See, this is the kind of weird stuff we need more of.
If you have a strong penchant towards wondering about the untold stories of music’s most adept sidemen like I do, then perhaps you have already pondered upon Telecaster player Jeremy Fetzer and pedal steel player Spencer Cullum Jr. from seeing them on stage with artists like Caitlin Rose, Andrew Combs, and Jonny Fritz just to name a few. There they are doing their worst in the wings while the person whose name is on the poster soaks up the spotlight.
It was in a collaborative state with Caitlin Rose that I first noticed these two young men on stage together, and in my conniving brain I looked at the lanky Cullum Jr., all British and badass on the steel, licking it harder than a calico cat trying to unlodge a gob of Wrigley’s gum from its underbelly, and Mr. Fetzer looking like some damn modern incarnation of Joey Lawrence, all bushy eyebrowed and boyish, who could probably lay half the town’s female eligibles, and I imagined some scandalous love triangle being hatched between the two and Caitlin as they stood up on stage, kicking the crowd’s asses so effortlessly it seemed unfair. In truth it was probably all platonic, but for some reason the idea of sexual frustration permeating that lineup made the music sound that much better.
But here are Fetzer and Cullum Jr. striking out on their own, and I have to say I wasn’t particularly excited about this development when it first came across the wires. These two young men were so “instrumental” (hardy har) in the sound that Caitlin Rose cultivated on her formidable last album The Stand-In, I was completely unreceptive to any changes that might disrupt that chemistry.

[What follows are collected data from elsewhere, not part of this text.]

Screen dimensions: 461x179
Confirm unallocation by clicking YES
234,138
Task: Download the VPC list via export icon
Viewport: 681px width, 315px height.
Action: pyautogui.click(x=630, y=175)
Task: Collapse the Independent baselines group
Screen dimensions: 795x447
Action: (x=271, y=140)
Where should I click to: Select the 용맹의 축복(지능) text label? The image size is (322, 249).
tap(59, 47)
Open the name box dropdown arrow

What’s so great about sidemen is they don’t give a shit about being out front. But in the Booker T & the MG’s lineage, Steelism is very much a sidemen band. They could have thumbed through their beefy Rolodex of previous collaborators and solicited the vocal services of some of their semi-famous to famous friends. Hell, they’ve played behind Miranda Lambert before. A few weeks ago I was watching that dumb “CMA Music Festival: Country’s Night to Rock” extravaganza on ABC, and there was Spencer Cullum Jr., all swaying his head as he played steel guitar for the Carrie Underwood / Miranda Lambert screech fest “Somethin’ Bad.” Yes, apparently that song has steel guitar. Somewhere.
But really where these two young twangers trace their nucleus back to is the East Nashville independent scene where they’ve played with just about everybody and established that they’re pretty much cooler than any of us could every be, at least judging by the list of their hip musician friends. But you won’t hear any famous vocalist contributions here. In fact you won’t hear any vocals at all. This is all about the instrumentation baby, so stoke your inner band geek and get ready for an innovative, yet influence-grounded exploration of composition and instrumentation that would be quite a stretch to classify as “country,” but still appeals to people with open minds who enjoy all music that shows reverence to the roots of modern sounds.
The title 615 To Fame is not some out-front prediction of where this record might take this duo, it is in reference to how half the album was cooked up in a collaborative space in Nashville (whose phone prefix is ‘615’) called Club Roar, and the other half looked to imbibe their tunes with the Southern sweat indicative of the Muscle Shoals vibe that they tried to capture at Fame Recording Studio with the Alabama Shakes’ Ben Tanner in the role of producer. The result is a multi-faceted and spicy record, that takes both an informed and inquisitive exploration into the bounty of sounds that lend to the diverse and rewarding American music experience, with a little British spy and Beatlesesque psychedelia from across the pond mixed in for good measure.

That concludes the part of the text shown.